Kevin Nicholas Borich (born 27 October 1948) is a New Zealand-born Australian guitarist, singer, and songwriter. He was a key member of the La De Da's, the founder and frontman of the Kevin Borich Express, and a founding member of the Party Boys. Borich has also worked extensively as a session musician for numerous Australian artists.

Borich wrote "Gonna See My Baby Tonight" for the La De Da's, which became a top 10 hit in 1971 on the Australian singles chart. He performed at some of Australia's biggest rock events including the 1972 Sunbury Pop Festival and the late 1970s Rockarena tours with 60,000 people, featuring Fleetwood Mac, Santana and The Little River Band. He played in two New Year's Eve celebrations at the Sydney Opera House with 70,000 people as well as support shows for international acts including Elton John, Status Quo, Jeff Beck and Buddy Guy.

Australian rock music historian Ian McFarlane has described Borich as "one of the most celebrated guitar players in the history of Australian rock. He also remains an underrated songwriter, and his live reputation has rarely been reflected in record sales".

His son Lucius Borich joined Kevin Borich Express as a drummer and was later a member of Sydney-based progressive rock band Cog.

==Early life==
Borich was born in Huapai north west of Auckland on New Zealand's North Island. He attended secondary school at Rutherford High School in Te Atatū Peninsula, a suburb of Auckland. In 1961, at the age of 12, Borich recorded a private single on Astor Records with sisters Judy and Sue Donaldson (later as New Zealand duo The Chicks). As a guitarist, Borich formed The Mergers in late 1963 with fellow students Brett Neilsen on drums and Trevor Wilson on bass guitar. Initially they performed covers of The Shadows' material as an instrumental band after school and on week-ends.

==Career==
===1964–1975: The La De Da's===

With the addition of vocalist/rhythm guitarist Phil Key, The Mergers with Borich on lead guitar/vocals, Neilsen on drums/vocals and Wilson on bass guitar, were eventually renamed as the La De Da's in 1964 in Auckland, New Zealand. In June 1965 they recorded their debut single, "Little Girl", and later that year added Bruce Howard on keyboards. From 1966 to 1967 they had five New Zealand top 10 hits, "How is the Air Up There?", "On Top of the World", "Hey Baby", "All Purpose Low" and "Rosalie". By 1968 they were based in Sydney and recorded their concept album, The Happy Prince, in 1969 on EMI.

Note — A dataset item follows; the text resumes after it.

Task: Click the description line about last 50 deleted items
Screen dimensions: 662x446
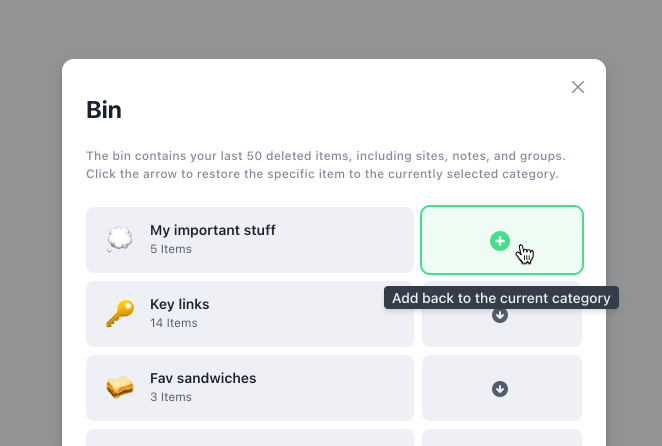Action: point(326,156)
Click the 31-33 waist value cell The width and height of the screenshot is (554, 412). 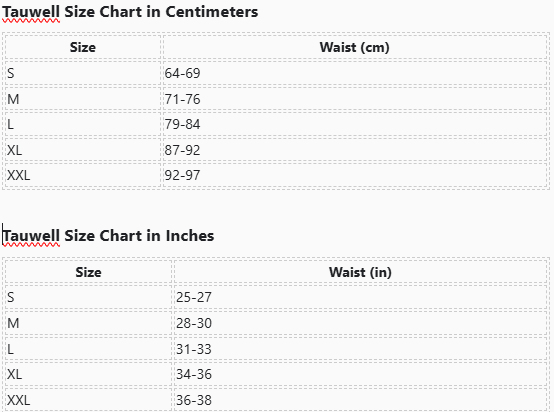(360, 349)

Line-up changes occurred, with Borich and Key joined by Peter Roberts on bass guitar and Keith Barber on drums by 1971's Australian Kent Music Report top 10 hit single, "Gonna See My Baby Tonight". It had been written by Borich, who had established a reputation as "Australia's guitar hero supremo" and regularly performed "All Along the Watchtower" using Jimi Hendrix' interpretation of the Bob Dylan song to close the La De Da's' live set.

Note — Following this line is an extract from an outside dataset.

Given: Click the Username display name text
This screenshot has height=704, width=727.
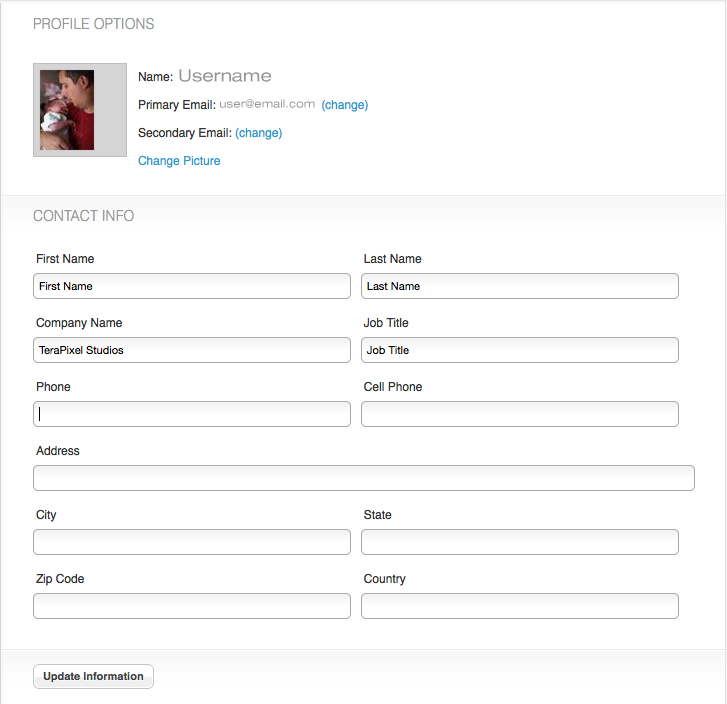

In late January 1972, they appeared at the inaugural Sunbury Pop Festival and featured on the subsequent double album, Sunbury, released in October by EMI/His Master's Voice.

The La De Da's recorded further albums and singles and, despite critical acclaim, had little chart success. Only Borich remained throughout until he disbanded the group in 1975. After the La De Da's, Borich toured with John Paul Young & the Allstars for some months before forming a new band.

===1976–1989: Kevin Borich Express to The Party Boys===

Kevin Borich Express was formed in early 1976 by Borich on lead guitar, lead vocals and occasional flute with Harry Brus on bass guitar (ex-Blackfeather) and Barry Harvey on drums (Wild Cherries, Chain). They recorded a track, "The End of Me", before Brus and Harvey were soon replaced by Reuben San Fiansco on bass guitar and Gil Matthews on drums. Subsequent line-ups were typically a three piece with a succession of bass guitarists and drummers. They released their debut single, "Goin' Somewhere", in October using Fiansco, and John Annas on drums (Wendy Saddington Band). Following in March 1977 was their debut album, Celebration! with Annas, and Tim Partridge on bass guitar (Mighty Kong, The Johnny Rocco Band). The album was favoured by critics and peaked in the top 30 on the Australian albums charts.

In early 1977, Borich supported the tour by UK rock guitarist Jeff Beck. Mid-1977 saw the release of the band's follow-up album Lonely One. This was followed in October by supporting the Rockarena tour with Fleetwood Mac, Santana and Little River Band; Borich was invited on-stage to jam with Carlos Santana. In May 1978, the band toured the US in support of Australian heavy rockers AC/DC, with Annas, Paul Christie on bass guitar and keyboard player Tim Shafer (Gary Wright Band). This line-up recorded No Turning Back which was released in March 1979.

By mid-year, Partridge had returned with both Christie and Shafer departing, and together with Annas, Borich recorded Live!, using the 2JJ mobile studio equipment over performances in Melbourne and Wollongong. Live! contains one of the most incendiary and atmospheric versions of "Little Red Rooster" ever recorded, along with a number of Borich standards.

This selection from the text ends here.